*Study text*:
※ ※ ※

Please look to https://github.com/simd-everywhere/simde Looks like good choise for backward capatability, Need simple reformat ASM code to C smid functions and use wrapper function if platform not support features. In additional its have vec and openmp defines

ryao commented 2 years ago

The critical loop with optimal AVX2 assembly looks like this:

.LBB0_2:                                # =>This Inner Loop Header: Depth=1
        vpmovzxdq       (%rsi), %ymm4           # ymm4 = mem[0],zero,mem[1],zero,mem[2],zero,mem[3],zero
        addq    $16, %rsi
        vpaddq  %ymm4, %ymm0, %ymm0
        vpaddq  %ymm1, %ymm0, %ymm1
        vpaddq  %ymm2, %ymm1, %ymm2
        vpaddq  %ymm3, %ymm2, %ymm3
        cmpq    %rdx, %rsi
        jb      .LBB0_2

Changing the code to use AVX1 turns that into this:

.LBB0_2:                                # =>This Inner Loop Header: Depth=1
        vpmovzxdq       (%rsi), %xmm4           # xmm4 = mem[0],zero,mem[1],zero
        vpmovzxdq       8(%rsi), %xmm5          # xmm5 = mem[0],zero,mem[1],zero
        vextractf128    $1, %ymm0, %xmm6
        vextractf128    $1, %ymm1, %xmm7
        vextractf128    $1, %ymm2, %xmm8
        addq    $16, %rsi
        vpaddq  %xmm5, %xmm6, %xmm5
        vpaddq  %xmm4, %xmm0, %xmm4
        vinsertf128     $1, %xmm5, %ymm4, %ymm0
        vpaddq  %xmm7, %xmm5, %xmm5
        vextractf128    $1, %ymm3, %xmm7
        vpaddq  %xmm1, %xmm4, %xmm4
        vinsertf128     $1, %xmm5, %ymm4, %ymm1
        vpaddq  %xmm2, %xmm4, %xmm4
        vpaddq  %xmm5, %xmm8, %xmm5
        vinsertf128     $1, %xmm5, %ymm4, %ymm2
        vpaddq  %xmm3, %xmm4, %xmm3
        vpaddq  %xmm7, %xmm5, %xmm5
        vinsertf128     $1, %xmm5, %ymm3, %ymm3
        cmpq    %rdx, %rsi
        jb      .LBB0_2

The problem is that Intel omitted support for vpmovzxdq and vpaddq operations on 256-bit registers, so while AVX1 has them, you need to do a vextractf128/vinsertf128 dance to use them.

※ ※ ※

*Listed entries*:
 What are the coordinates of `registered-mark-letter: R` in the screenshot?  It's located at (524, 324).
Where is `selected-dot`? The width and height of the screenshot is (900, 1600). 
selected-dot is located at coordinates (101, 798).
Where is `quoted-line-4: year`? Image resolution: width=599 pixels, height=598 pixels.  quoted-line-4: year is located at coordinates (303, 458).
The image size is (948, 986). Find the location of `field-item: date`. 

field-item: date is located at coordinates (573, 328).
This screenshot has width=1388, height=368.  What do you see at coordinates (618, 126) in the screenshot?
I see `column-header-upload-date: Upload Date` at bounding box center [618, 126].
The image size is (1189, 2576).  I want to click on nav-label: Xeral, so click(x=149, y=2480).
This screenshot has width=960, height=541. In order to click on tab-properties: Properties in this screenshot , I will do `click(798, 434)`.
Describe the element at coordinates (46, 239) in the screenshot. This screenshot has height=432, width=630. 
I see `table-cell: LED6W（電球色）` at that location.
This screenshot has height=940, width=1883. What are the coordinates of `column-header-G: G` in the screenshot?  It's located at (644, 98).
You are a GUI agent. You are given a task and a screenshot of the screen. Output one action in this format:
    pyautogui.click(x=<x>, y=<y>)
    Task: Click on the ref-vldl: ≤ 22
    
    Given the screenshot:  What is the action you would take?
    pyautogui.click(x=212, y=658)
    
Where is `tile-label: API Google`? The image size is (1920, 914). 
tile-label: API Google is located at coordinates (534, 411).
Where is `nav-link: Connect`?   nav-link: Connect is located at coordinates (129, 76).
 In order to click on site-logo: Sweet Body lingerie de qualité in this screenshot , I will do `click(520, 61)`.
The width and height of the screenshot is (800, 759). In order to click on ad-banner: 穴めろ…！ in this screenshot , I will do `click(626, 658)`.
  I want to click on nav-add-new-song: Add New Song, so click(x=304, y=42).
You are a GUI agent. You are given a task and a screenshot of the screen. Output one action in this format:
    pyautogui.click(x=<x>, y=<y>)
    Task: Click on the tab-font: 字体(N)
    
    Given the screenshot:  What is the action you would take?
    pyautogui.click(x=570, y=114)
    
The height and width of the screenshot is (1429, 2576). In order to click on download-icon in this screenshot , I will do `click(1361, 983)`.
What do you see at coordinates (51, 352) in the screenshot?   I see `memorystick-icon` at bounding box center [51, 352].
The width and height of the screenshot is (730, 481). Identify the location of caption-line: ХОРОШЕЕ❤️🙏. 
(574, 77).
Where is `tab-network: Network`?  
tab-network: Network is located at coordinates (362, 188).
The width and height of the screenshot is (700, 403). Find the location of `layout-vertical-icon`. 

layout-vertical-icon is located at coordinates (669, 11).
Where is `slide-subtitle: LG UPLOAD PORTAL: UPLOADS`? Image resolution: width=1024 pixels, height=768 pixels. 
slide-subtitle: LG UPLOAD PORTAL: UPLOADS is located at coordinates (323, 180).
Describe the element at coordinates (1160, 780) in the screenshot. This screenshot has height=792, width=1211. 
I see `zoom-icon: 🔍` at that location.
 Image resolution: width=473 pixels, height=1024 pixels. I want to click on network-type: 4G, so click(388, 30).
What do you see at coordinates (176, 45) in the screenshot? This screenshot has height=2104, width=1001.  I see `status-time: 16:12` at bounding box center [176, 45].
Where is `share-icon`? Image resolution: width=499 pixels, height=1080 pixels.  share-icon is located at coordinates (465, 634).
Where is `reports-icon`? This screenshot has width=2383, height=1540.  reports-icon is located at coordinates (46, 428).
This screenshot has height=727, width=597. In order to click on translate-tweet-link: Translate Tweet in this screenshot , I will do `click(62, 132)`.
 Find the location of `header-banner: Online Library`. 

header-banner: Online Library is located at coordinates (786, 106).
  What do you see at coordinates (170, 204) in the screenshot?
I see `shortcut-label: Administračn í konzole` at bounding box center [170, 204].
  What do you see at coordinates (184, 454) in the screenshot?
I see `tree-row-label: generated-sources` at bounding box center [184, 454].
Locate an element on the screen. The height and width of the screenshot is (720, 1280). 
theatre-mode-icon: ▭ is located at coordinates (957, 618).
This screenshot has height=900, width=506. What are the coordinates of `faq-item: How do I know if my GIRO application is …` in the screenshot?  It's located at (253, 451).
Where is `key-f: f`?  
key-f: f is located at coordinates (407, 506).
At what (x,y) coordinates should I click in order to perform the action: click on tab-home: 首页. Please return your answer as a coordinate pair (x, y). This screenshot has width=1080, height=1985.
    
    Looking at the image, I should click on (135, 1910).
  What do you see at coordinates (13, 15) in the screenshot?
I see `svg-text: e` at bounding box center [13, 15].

※ ※ ※

*Activity 1*: From the AVX discussion, write out word for word the passage that begins at the words "The problem is" and stops after the words "to use them.".
*Activity 2*: Give back the records verbatim, beginning at their first line and stopping after the line that contains "field-item: date is", with both of those lines included.

*Final answer 1*:
The problem is that Intel omitted support for vpmovzxdq and vpaddq operations on 256-bit registers, so while AVX1 has them, you need to do a vextractf128/vinsertf128 dance to use them.

*Final answer 2*:
 What are the coordinates of `registered-mark-letter: R` in the screenshot?  It's located at (524, 324).
Where is `selected-dot`? The width and height of the screenshot is (900, 1600). 
selected-dot is located at coordinates (101, 798).
Where is `quoted-line-4: year`? Image resolution: width=599 pixels, height=598 pixels.  quoted-line-4: year is located at coordinates (303, 458).
The image size is (948, 986). Find the location of `field-item: date`. 

field-item: date is located at coordinates (573, 328).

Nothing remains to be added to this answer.